++++ Data under study ++++

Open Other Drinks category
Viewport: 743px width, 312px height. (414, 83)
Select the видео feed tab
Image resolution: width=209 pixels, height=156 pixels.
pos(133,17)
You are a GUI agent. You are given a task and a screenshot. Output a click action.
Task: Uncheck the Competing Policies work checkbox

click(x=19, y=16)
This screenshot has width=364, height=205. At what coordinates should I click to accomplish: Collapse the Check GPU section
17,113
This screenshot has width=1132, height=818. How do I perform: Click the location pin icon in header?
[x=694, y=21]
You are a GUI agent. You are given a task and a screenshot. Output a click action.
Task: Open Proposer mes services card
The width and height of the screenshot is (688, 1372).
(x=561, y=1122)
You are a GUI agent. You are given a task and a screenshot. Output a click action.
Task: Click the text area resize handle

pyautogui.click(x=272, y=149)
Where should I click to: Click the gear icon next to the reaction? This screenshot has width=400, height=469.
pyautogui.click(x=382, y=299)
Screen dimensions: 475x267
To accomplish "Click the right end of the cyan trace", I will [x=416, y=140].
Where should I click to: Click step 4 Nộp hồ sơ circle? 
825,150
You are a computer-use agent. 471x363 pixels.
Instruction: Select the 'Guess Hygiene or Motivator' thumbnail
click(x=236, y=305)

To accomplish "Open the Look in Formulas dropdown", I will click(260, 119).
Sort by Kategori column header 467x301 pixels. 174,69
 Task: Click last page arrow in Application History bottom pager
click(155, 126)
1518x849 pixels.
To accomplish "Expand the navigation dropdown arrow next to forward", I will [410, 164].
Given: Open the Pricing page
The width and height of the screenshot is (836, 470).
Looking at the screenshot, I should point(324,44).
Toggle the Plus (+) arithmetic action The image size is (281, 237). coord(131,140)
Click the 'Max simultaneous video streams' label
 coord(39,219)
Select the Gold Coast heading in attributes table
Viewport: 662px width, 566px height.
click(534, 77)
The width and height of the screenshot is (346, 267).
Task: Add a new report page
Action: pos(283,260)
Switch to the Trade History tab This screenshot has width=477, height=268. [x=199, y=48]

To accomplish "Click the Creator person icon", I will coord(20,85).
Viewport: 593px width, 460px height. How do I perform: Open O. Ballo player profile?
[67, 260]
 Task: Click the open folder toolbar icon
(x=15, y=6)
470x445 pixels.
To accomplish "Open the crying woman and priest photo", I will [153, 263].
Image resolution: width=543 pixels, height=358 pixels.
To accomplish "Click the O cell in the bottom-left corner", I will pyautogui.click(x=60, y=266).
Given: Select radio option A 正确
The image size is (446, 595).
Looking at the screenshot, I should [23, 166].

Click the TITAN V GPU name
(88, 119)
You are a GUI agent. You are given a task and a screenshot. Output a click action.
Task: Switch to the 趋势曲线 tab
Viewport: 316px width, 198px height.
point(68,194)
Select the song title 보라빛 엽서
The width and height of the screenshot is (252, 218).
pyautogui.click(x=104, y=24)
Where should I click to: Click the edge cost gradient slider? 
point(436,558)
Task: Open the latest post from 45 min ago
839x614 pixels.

++++

Task instructions: Nothing but an exact reproduction of the entries is wanted.

Result of this task:
Open Other Drinks category
Viewport: 743px width, 312px height. (414, 83)
Select the видео feed tab
Image resolution: width=209 pixels, height=156 pixels.
pos(133,17)
You are a GUI agent. You are given a task and a screenshot. Output a click action.
Task: Uncheck the Competing Policies work checkbox

click(x=19, y=16)
This screenshot has width=364, height=205. At what coordinates should I click to accomplish: Collapse the Check GPU section
17,113
This screenshot has width=1132, height=818. How do I perform: Click the location pin icon in header?
[x=694, y=21]
You are a GUI agent. You are given a task and a screenshot. Output a click action.
Task: Open Proposer mes services card
The width and height of the screenshot is (688, 1372).
(x=561, y=1122)
You are a GUI agent. You are given a task and a screenshot. Output a click action.
Task: Click the text area resize handle

pyautogui.click(x=272, y=149)
Where should I click to: Click the gear icon next to the reaction? This screenshot has width=400, height=469.
pyautogui.click(x=382, y=299)
Screen dimensions: 475x267
To accomplish "Click the right end of the cyan trace", I will [x=416, y=140].
Where should I click to: Click step 4 Nộp hồ sơ circle? 
825,150
You are a computer-use agent. 471x363 pixels.
Instruction: Select the 'Guess Hygiene or Motivator' thumbnail
click(x=236, y=305)

To accomplish "Open the Look in Formulas dropdown", I will click(260, 119).
Sort by Kategori column header 467x301 pixels. 174,69
 Task: Click last page arrow in Application History bottom pager
click(155, 126)
1518x849 pixels.
To accomplish "Expand the navigation dropdown arrow next to forward", I will [410, 164].
Given: Open the Pricing page
The width and height of the screenshot is (836, 470).
Looking at the screenshot, I should point(324,44).
Toggle the Plus (+) arithmetic action The image size is (281, 237). coord(131,140)
Click the 'Max simultaneous video streams' label
 coord(39,219)
Select the Gold Coast heading in attributes table
Viewport: 662px width, 566px height.
click(534, 77)
The width and height of the screenshot is (346, 267).
Task: Add a new report page
Action: pos(283,260)
Switch to the Trade History tab This screenshot has width=477, height=268. [x=199, y=48]

To accomplish "Click the Creator person icon", I will coord(20,85).
Viewport: 593px width, 460px height. How do I perform: Open O. Ballo player profile?
[67, 260]
 Task: Click the open folder toolbar icon
(x=15, y=6)
470x445 pixels.
To accomplish "Open the crying woman and priest photo", I will [153, 263].
Image resolution: width=543 pixels, height=358 pixels.
To accomplish "Click the O cell in the bottom-left corner", I will pyautogui.click(x=60, y=266).
Given: Select radio option A 正确
The image size is (446, 595).
Looking at the screenshot, I should [23, 166].

Click the TITAN V GPU name
(88, 119)
You are a GUI agent. You are given a task and a screenshot. Output a click action.
Task: Switch to the 趋势曲线 tab
Viewport: 316px width, 198px height.
point(68,194)
Select the song title 보라빛 엽서
The width and height of the screenshot is (252, 218).
pyautogui.click(x=104, y=24)
Where should I click to: Click the edge cost gradient slider? 
point(436,558)
Task: Open the latest post from 45 min ago
839x614 pixels.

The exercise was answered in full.